[libvirt] [PATCH] virstoragetest: Don't run the test on 32 bit arches
Peter Krempa
pkrempa at redhat.com
Wed Apr 30 09:47:32 UTC 2014
On 04/30/14 06:25, Eric Blake wrote:
> On 04/29/2014 02:36 AM, Michal Privoznik wrote:
>> Currently, there's an issue with virStrToLong_* APIs that they turn
>> "-1" into UINT_MAX. While this is not acceptable, it works on 64 bit
>> architectures and doesn't work on 32 bit ones. I know that much
>> cleaner solution is required, but given that we are in the freeze we
>> may as well just skip the test on 32 bits.
>>
>> Signed-off-by: Michal Privoznik <mprivozn at redhat.com>
>> ---
>> tests/virstoragetest.c | 54 ++++++++++++++++++++++++++++++++------------------
>> 1 file changed, 35 insertions(+), 19 deletions(-)
>
> As discussed earlier, I'm proposing an alternative patch (series).
>
> Part one is here:
> https://www.redhat.com/archives/libvir-list/2014-April/msg01132.html
> and I tested that it lets the test pass on 32-bit builds again, with a
> MUCH smaller diffstat and no loss of test coverage.
>
> Part two is still under development (I'm in the middle of enhancing
> tests/virstringtest.c to actually cover things), but here's the diff I'm
> currently playing with:
>
> diff --git i/src/util/virstring.c w/src/util/virstring.c
> index 64c7259..c646669 100644
> --- i/src/util/virstring.c
> +++ w/src/util/virstring.c
> @@ -1,5 +1,5 @@
> /*
> - * Copyright (C) 2012-2013 Red Hat, Inc.

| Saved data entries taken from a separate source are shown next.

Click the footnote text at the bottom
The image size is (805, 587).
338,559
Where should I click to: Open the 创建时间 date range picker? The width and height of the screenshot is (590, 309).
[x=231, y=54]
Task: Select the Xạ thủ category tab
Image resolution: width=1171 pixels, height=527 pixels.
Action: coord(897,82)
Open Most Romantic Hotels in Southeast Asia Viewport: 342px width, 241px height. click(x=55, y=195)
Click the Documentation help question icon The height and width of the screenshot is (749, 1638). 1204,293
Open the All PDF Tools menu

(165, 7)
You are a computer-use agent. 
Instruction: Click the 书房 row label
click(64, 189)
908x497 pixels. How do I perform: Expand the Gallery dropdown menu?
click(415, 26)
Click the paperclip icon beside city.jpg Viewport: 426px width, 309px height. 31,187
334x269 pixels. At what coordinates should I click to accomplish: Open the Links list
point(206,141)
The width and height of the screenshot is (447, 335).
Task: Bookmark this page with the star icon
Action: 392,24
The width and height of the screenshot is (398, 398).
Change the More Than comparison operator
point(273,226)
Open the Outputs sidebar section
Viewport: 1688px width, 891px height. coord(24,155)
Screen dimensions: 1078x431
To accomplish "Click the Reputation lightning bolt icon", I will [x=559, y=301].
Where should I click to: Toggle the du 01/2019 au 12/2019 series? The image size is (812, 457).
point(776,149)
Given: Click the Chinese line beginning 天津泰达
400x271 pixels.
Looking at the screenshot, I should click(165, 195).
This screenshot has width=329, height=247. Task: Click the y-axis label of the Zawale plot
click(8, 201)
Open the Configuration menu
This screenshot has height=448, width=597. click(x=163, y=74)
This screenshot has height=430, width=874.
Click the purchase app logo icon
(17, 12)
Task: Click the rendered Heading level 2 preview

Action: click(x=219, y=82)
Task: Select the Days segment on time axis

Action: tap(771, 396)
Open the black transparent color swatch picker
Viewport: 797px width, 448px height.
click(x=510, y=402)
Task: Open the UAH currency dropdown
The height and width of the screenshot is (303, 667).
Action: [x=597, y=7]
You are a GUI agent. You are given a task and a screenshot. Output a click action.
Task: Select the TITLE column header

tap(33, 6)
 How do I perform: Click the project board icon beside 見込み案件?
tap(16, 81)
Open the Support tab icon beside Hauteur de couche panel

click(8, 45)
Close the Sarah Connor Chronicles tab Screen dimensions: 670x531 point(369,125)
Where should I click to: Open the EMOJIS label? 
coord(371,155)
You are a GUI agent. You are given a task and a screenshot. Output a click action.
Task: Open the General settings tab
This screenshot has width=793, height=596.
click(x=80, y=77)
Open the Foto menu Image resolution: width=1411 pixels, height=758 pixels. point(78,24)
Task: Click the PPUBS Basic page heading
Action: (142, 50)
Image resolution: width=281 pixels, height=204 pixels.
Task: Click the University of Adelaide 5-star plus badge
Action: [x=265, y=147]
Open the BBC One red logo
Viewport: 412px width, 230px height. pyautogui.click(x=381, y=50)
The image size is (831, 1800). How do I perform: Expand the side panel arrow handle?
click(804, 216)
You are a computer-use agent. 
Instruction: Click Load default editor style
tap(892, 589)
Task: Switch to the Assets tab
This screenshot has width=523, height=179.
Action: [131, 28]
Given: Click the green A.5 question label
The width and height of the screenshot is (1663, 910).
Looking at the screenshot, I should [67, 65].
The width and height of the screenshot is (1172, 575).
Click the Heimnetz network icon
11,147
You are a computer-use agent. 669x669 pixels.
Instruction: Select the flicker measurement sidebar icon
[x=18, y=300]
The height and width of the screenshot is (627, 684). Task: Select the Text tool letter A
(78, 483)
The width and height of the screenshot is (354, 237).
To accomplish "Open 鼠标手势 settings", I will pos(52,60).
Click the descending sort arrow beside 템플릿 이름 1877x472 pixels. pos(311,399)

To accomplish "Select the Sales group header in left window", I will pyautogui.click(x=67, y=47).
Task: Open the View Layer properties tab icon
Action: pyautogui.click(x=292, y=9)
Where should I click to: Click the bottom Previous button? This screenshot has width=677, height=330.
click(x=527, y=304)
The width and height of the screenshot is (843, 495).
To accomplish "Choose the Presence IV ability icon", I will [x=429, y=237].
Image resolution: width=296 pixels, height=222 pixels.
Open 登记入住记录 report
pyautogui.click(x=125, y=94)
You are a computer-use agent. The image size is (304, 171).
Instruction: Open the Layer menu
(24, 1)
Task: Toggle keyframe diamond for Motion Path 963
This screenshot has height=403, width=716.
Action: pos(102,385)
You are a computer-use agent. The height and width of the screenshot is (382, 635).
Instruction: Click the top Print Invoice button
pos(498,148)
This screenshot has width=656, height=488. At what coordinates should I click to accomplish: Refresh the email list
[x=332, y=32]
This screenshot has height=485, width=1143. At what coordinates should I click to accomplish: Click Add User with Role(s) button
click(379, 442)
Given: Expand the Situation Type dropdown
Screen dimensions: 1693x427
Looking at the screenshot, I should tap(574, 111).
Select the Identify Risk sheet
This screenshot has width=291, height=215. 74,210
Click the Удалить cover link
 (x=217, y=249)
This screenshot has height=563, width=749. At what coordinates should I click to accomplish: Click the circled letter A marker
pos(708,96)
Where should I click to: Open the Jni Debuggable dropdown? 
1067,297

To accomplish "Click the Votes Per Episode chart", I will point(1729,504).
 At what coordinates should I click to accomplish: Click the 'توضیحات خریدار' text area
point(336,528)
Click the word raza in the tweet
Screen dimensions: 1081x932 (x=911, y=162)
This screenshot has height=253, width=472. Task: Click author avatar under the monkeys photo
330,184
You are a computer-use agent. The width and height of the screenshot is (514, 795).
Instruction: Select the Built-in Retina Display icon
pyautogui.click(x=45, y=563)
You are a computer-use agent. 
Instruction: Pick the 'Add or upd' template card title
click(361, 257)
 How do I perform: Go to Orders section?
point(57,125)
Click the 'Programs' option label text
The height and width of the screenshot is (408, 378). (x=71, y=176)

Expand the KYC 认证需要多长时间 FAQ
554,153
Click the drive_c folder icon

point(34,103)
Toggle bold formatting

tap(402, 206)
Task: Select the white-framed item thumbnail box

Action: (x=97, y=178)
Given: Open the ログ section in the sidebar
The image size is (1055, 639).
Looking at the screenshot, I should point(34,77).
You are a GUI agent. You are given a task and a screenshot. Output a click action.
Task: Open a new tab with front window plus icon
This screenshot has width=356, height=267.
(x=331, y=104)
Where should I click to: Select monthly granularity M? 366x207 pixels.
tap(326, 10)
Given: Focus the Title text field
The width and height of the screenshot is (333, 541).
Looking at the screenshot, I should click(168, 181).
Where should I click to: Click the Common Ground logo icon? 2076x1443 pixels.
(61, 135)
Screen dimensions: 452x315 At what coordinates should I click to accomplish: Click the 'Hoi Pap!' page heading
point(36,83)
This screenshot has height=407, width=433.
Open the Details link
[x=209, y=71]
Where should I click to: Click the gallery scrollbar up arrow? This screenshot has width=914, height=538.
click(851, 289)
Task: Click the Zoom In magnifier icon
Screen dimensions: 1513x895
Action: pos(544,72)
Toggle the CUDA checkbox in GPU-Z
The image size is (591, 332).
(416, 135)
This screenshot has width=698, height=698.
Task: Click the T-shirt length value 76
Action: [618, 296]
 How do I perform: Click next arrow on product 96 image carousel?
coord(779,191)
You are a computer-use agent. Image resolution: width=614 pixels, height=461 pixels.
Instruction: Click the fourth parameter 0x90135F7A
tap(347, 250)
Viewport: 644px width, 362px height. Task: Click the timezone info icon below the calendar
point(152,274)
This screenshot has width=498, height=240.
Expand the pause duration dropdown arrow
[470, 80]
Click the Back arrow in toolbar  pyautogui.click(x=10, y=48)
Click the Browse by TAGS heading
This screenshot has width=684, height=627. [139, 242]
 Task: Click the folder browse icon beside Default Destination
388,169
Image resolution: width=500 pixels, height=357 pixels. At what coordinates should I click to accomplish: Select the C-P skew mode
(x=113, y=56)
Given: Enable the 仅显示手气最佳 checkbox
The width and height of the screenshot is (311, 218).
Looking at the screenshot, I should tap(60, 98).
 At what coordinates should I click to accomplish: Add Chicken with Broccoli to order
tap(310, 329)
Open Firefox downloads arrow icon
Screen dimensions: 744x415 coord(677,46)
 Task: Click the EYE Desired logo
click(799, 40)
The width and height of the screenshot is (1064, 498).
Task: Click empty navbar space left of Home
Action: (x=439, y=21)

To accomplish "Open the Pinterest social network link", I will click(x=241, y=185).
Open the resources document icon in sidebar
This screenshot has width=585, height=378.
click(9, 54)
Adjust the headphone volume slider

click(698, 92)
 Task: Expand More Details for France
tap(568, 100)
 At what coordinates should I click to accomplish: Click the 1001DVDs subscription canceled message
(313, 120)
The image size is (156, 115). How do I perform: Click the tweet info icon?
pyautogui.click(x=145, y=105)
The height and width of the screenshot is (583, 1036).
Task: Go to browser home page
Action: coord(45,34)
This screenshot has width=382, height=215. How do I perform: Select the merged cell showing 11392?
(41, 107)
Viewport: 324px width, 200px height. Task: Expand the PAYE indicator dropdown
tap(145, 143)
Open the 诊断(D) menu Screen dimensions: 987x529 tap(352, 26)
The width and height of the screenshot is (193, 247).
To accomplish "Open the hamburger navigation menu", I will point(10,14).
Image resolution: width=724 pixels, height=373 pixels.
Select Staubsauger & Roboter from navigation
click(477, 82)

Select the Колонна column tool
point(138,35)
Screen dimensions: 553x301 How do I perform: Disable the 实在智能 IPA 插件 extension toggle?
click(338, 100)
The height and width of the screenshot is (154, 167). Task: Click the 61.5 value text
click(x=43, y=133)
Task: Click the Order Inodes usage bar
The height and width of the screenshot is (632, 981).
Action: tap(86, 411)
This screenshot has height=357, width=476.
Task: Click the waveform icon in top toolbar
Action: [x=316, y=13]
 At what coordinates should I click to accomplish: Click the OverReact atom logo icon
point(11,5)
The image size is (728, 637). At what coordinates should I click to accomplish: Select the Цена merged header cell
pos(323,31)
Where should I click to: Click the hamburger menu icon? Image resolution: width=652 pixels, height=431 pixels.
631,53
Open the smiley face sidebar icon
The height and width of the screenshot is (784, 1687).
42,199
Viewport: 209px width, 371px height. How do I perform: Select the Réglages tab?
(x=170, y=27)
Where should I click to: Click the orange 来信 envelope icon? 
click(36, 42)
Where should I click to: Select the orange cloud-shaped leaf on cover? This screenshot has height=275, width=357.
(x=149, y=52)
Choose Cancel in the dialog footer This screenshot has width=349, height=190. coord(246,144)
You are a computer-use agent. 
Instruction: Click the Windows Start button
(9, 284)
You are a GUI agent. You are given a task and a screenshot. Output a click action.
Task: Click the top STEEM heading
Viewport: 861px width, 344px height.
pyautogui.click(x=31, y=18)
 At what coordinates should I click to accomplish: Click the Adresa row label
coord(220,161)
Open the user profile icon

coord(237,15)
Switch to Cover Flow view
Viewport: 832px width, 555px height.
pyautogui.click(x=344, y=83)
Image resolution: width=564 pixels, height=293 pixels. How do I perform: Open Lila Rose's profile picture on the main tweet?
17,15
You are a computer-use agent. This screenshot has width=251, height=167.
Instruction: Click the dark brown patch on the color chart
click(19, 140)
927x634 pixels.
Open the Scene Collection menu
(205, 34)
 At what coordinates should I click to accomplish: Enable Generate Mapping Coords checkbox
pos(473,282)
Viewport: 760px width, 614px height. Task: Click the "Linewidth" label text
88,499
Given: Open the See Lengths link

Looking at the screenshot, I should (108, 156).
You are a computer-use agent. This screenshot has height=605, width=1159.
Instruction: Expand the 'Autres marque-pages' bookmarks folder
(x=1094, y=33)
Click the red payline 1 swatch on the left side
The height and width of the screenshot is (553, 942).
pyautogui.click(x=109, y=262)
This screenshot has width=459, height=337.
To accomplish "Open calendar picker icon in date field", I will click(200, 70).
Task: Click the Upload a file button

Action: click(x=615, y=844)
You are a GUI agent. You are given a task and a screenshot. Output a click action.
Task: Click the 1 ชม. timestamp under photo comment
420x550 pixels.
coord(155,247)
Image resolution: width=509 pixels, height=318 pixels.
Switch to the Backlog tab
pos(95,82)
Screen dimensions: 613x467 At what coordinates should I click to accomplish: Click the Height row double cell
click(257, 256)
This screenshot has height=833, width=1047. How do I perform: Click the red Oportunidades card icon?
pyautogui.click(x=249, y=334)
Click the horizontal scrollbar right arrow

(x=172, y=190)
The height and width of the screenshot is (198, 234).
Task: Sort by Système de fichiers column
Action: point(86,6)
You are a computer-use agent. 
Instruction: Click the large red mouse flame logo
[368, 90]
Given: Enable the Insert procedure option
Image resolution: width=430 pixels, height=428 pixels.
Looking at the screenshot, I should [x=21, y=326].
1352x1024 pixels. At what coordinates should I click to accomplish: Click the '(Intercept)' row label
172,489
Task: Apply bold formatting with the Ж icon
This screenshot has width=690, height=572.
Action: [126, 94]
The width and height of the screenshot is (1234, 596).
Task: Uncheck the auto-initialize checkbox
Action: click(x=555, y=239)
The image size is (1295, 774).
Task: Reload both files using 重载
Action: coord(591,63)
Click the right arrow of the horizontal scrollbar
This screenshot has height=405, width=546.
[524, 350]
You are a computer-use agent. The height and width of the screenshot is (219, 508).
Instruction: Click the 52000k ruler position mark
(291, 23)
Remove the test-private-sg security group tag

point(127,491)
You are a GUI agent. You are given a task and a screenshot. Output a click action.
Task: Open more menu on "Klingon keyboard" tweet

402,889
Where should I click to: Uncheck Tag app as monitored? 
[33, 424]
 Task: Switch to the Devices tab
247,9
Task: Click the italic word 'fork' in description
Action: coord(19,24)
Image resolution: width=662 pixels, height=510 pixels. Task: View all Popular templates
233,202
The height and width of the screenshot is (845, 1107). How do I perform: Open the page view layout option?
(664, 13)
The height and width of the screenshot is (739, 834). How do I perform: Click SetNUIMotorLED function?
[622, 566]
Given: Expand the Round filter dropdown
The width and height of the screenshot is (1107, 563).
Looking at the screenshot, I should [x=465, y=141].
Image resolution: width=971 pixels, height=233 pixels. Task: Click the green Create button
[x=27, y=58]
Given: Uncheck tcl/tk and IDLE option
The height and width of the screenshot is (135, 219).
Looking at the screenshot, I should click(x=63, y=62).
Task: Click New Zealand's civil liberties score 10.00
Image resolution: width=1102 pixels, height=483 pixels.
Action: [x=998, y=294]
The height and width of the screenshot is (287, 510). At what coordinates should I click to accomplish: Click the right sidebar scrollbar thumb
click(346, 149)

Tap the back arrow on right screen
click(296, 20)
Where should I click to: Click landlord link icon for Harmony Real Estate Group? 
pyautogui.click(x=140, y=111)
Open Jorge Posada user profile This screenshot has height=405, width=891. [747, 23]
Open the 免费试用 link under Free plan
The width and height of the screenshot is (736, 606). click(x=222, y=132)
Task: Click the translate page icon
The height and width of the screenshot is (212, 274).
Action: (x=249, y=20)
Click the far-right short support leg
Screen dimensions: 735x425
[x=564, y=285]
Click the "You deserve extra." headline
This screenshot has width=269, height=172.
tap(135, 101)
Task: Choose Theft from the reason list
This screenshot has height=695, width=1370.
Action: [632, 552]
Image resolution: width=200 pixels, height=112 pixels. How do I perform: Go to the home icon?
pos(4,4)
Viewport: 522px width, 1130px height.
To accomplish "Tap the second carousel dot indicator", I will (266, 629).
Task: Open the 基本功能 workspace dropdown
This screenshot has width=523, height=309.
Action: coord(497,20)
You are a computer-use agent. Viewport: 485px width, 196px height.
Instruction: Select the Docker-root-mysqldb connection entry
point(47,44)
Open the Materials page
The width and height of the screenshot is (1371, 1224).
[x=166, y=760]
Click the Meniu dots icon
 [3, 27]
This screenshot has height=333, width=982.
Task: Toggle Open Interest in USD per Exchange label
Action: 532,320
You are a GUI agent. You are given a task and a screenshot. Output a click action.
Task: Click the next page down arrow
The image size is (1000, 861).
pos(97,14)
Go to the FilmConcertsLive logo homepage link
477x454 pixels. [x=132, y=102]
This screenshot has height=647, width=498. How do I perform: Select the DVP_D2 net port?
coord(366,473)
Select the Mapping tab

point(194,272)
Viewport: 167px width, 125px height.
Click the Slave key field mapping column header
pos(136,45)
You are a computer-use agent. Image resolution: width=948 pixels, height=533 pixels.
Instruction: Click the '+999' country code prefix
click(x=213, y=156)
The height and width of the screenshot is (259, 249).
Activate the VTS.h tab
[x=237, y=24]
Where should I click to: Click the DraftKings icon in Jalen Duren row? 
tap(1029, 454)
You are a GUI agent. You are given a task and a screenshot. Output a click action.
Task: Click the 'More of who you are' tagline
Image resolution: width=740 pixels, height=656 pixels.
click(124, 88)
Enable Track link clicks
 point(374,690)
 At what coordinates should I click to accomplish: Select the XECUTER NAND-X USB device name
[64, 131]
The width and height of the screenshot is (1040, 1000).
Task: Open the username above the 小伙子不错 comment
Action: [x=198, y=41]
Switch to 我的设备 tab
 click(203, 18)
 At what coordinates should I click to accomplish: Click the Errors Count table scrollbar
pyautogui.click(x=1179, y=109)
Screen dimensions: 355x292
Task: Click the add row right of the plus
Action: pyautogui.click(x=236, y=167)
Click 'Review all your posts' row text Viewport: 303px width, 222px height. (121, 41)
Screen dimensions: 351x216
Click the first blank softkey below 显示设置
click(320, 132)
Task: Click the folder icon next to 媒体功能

> + * Copyright (C) 2012-2014 Red Hat, Inc.
> *
> * This library is free software; you can redistribute it and/or
> * modify it under the terms of the GNU Lesser General Public
> @@ -221,6 +221,15 @@ virStrToLong_ui(char const *s, char **end_ptr, int
> base, unsigned int *result)
>
> errno = 0;
> val = strtoul(s, &p, base); /* exempt from syntax-check */
> +
> + /* This one's tricky. We _want_ to allow "-1" as shorthand for
Well we want to allow it in special cases ... I'd rather see a fix for
those instances rather than having a broken-by-design wrapper that
copies strange semantics of strtoul.
> + * UINT_MAX, but strtoul() treats "-1" as ULONG_MAX; casting from
> + * ulong back to uint changes the values only on platforms where
> + * long is a larger size. */
> + if ((val & 0xffffffff00000000ULL) == 0xffffffff00000000ULL &&
> + memchr(s, '-', p - s))
> + val &= 0xffffffff;
Uhh ... I think this makes the wrapper even worse. We might want special
handlers for -1 that makes sense in some cases. If I parsed the above
statement correctly any negative value passed to this function would be
returned as UINT_MAX. That would convert the weird semantics of strtoul
to even weirder one.
> +
> err = (errno || (!end_ptr && *p) || p == s || (unsigned int) val !=
> val);
> if (end_ptr)
> *end_ptr = p;
>
I think that our wrapper here should behave in a saner way than strtoul
for most of the places in the code and we should eventually add wrappers
that handle -1 as UINT_MAX and use them just in special cases.